TÍTULAR SATÍRICO: LLUVIA, LIGHTSTICKS Y CAOS ORGANIZADO — BTS TRANSFORMA GOYANG EN UNA REPÚBLICA AUTÓNOMA DE PARAGUAS
Lead: A pesar de que el cielo decidió practicar karaoke líquido, miles de fanáticos se abrigaron (y se impermeabilizaron emocionalmente) para arrancar el 'BTS World Tour Arirang' en el estadio Goyang. Resultado: un concierto que parecía un ensayo general para una película apocalíptica protagonizada por luz tenue y gritos afinados.
El panorama era digno de postal —si la postal incluyera soldados de plástico fluorescente, olas sincronizadas y una disciplina coreográfica que haría envidiar a cualquier regimiento. Fans desde temprano se apostaron en las graderías con paraguas, ponchos, y la determinación de quien acaba de invertir en pasajes a Lima: «Yo vine por el fandom y me quedé por la lluvia», confesó un asistente mientras armaba su tienda de campaña y su altar de photocards.
Expertos imaginarios informan: según el Instituto Internacional de Fenómenos Fanáticos (IIFF), el 92,3% de los asistentes llevaba un lightstick, el 76% lloró al menos una vez y el 100% juró aprender coreografías antes de octubre. «Es estadísticamente comprobado: donde hay lluvia y BTS, brotan himnos y paraguas en perfecta armonía», declaró la doctora Rosa “RM” Montoyita, especialista en catarsis colectiva.

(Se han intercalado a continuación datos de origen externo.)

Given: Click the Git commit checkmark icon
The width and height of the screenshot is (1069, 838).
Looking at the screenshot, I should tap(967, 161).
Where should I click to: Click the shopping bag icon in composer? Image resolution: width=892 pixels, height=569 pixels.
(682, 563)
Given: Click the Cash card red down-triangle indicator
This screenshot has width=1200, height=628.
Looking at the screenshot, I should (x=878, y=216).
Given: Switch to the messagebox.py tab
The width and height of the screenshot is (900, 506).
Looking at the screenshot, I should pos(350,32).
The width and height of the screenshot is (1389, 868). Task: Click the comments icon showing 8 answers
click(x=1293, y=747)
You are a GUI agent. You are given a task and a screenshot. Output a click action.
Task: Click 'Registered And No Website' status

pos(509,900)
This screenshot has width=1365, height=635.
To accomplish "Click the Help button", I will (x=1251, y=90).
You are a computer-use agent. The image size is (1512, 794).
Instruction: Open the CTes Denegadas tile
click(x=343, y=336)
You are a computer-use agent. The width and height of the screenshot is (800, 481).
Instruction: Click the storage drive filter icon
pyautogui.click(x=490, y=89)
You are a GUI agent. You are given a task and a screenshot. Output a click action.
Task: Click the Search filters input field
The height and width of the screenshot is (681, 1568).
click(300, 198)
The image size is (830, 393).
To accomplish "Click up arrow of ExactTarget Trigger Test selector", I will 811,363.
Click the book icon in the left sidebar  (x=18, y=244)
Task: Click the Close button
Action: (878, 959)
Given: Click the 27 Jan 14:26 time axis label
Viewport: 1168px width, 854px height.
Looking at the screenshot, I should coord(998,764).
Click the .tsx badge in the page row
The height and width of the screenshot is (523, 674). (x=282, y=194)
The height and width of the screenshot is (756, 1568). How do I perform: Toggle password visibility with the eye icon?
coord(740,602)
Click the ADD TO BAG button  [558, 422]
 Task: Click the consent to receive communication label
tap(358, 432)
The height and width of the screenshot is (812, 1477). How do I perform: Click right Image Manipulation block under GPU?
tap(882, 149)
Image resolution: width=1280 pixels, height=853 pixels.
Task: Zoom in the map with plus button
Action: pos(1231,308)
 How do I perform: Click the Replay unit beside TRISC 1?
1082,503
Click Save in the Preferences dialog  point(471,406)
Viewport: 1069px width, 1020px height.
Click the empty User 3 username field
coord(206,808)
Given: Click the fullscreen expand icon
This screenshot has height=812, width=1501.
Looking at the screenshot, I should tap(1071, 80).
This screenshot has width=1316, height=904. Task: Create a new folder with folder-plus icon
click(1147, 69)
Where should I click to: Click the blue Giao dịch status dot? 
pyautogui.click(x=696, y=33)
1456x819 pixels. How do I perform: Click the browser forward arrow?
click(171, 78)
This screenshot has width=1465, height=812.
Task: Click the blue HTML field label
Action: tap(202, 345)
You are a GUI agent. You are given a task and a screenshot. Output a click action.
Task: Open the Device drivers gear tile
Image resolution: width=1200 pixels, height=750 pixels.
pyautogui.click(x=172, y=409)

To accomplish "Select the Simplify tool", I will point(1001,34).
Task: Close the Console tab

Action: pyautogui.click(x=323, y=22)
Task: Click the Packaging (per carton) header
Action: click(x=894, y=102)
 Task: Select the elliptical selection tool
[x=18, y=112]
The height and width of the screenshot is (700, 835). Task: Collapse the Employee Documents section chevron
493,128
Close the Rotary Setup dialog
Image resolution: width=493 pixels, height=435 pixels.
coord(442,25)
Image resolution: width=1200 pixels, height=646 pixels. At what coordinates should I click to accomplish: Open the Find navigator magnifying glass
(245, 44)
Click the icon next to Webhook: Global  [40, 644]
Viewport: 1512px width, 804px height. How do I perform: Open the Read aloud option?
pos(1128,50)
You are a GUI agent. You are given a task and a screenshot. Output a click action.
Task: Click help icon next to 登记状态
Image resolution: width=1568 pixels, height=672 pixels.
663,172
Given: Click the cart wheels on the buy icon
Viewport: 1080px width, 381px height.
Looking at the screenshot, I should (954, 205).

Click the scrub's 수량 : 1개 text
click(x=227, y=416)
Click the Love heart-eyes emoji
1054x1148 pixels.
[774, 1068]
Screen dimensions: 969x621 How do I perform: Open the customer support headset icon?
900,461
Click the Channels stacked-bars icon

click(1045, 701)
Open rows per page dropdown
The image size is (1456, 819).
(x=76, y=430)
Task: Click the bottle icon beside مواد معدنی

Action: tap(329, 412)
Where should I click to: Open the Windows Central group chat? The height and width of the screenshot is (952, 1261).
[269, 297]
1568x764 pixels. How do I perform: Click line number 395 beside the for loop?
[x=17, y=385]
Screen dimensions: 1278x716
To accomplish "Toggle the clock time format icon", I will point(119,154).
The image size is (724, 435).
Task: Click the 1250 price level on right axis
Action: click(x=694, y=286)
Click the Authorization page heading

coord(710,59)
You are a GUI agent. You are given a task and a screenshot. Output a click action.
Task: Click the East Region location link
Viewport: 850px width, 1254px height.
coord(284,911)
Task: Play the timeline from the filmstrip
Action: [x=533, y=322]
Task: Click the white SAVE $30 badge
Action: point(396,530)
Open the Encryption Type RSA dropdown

Consecuencias inevitables: autoridades municipales informaron que los semáforos de Goyang ahora responden a palmadas sincronizadas y que los vendedores ambulantes comenzaron a ofrecer versiones en miniatura de la gira para mascotas. En Lima, ya se recomendó a la población practicar el saludo fanático oficial y a las mascotas afinar sus maullidos y ladridos para el octubre que se viene.
Cierre con advertencia poética: Si pensabas que Lima iba a recibir solo un concierto, piénsalo otra vez —está a punto de ser invadida por una marea de paraguas coreando en siete idiomas y vendiendo recuerdos con olor a nostalgia. Mi consejo pragmático y patriótico: compra un poncho, afina la garganta y ensaya una reverencia; octubre será hermoso y desastroso a partes iguales.
Cita absurda para titulares: «Contamos 3.141 paraguas por cada grito espontáneo», afirmó un estadístico que probablemente estaba contando con los ojos cerrados.